* _Problem_:
Reproduce the part that opens with the line containing "Task: Choose the 公共共享 radio option" and closes with the line containing "click(x=288, y=357)", swapping "radio option" for "toggle" and keeping everything else the same.

* _Task input_:
★ ★ ★ ★
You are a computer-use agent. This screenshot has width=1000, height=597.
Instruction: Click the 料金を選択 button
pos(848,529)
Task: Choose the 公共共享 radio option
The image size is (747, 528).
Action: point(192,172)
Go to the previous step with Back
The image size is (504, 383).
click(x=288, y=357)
★ ★ ★ ★
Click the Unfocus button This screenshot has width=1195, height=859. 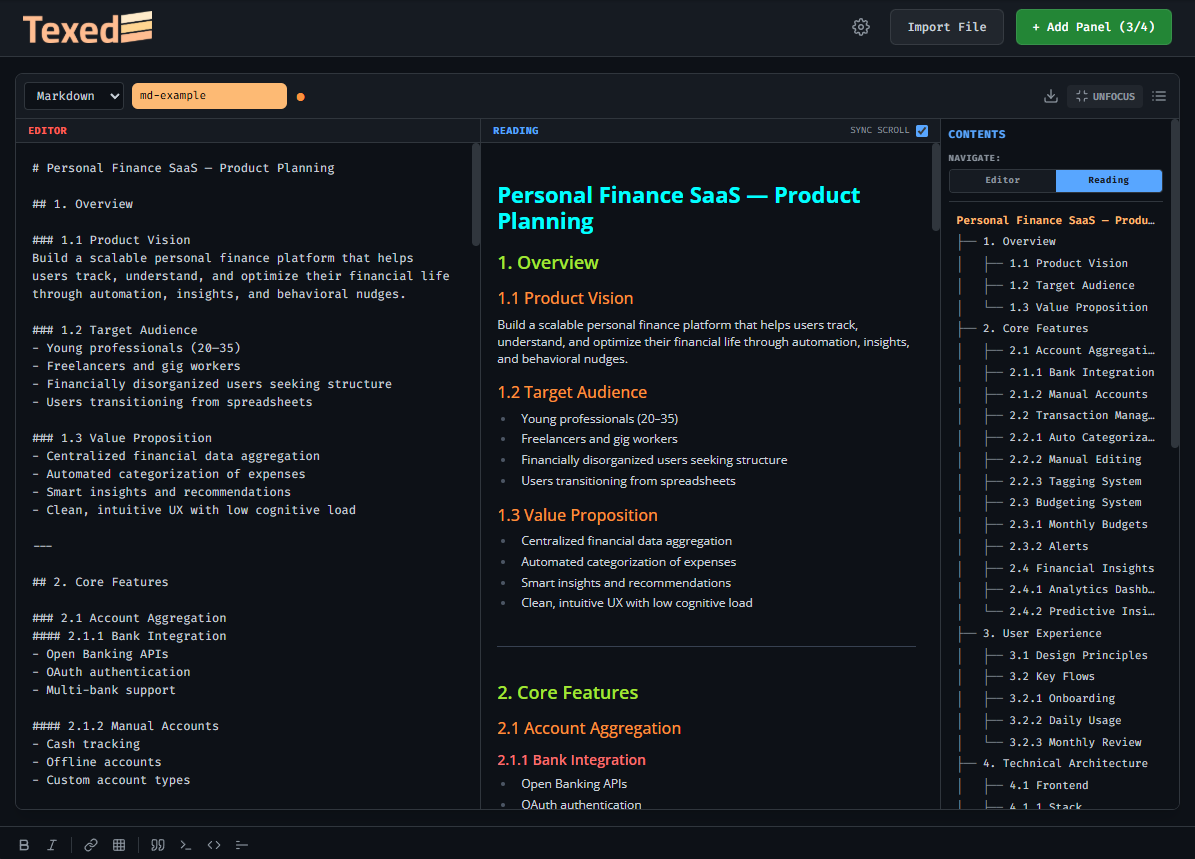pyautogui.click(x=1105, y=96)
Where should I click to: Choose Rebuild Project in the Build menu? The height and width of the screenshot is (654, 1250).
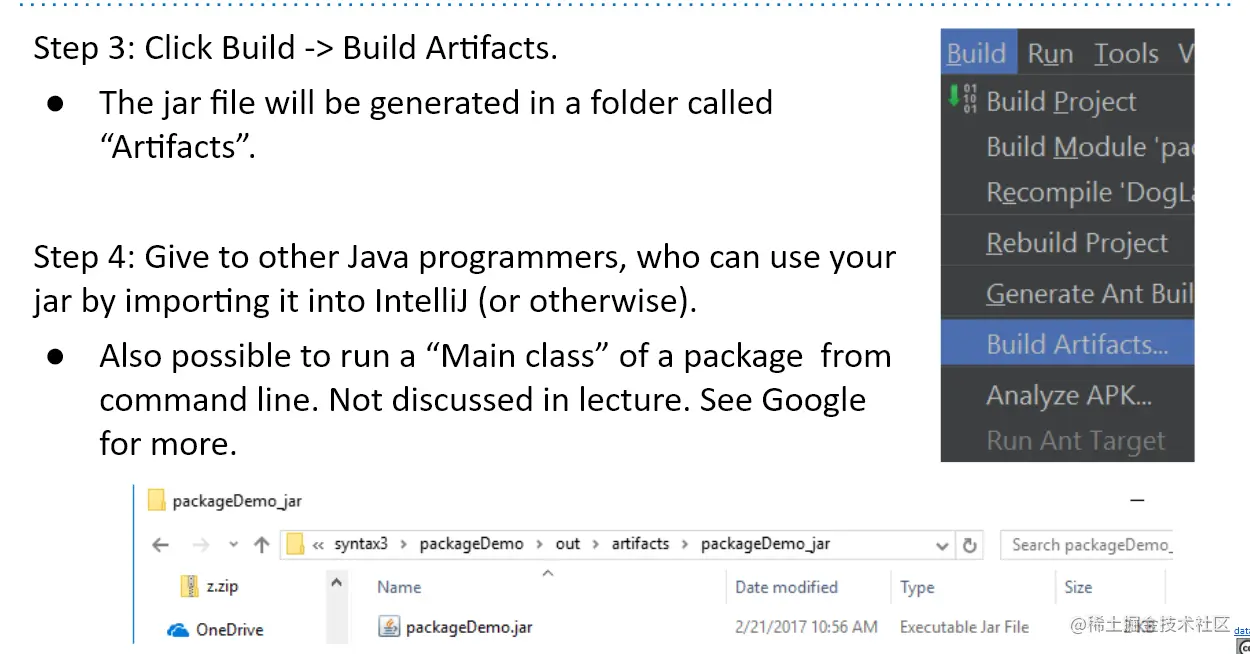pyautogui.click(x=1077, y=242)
★ ★ ★ ★
* _Exercise response_:
Task: Choose the 公共共享 toggle
The image size is (747, 528).
Action: point(192,172)
Go to the previous step with Back
The image size is (504, 383).
click(x=288, y=357)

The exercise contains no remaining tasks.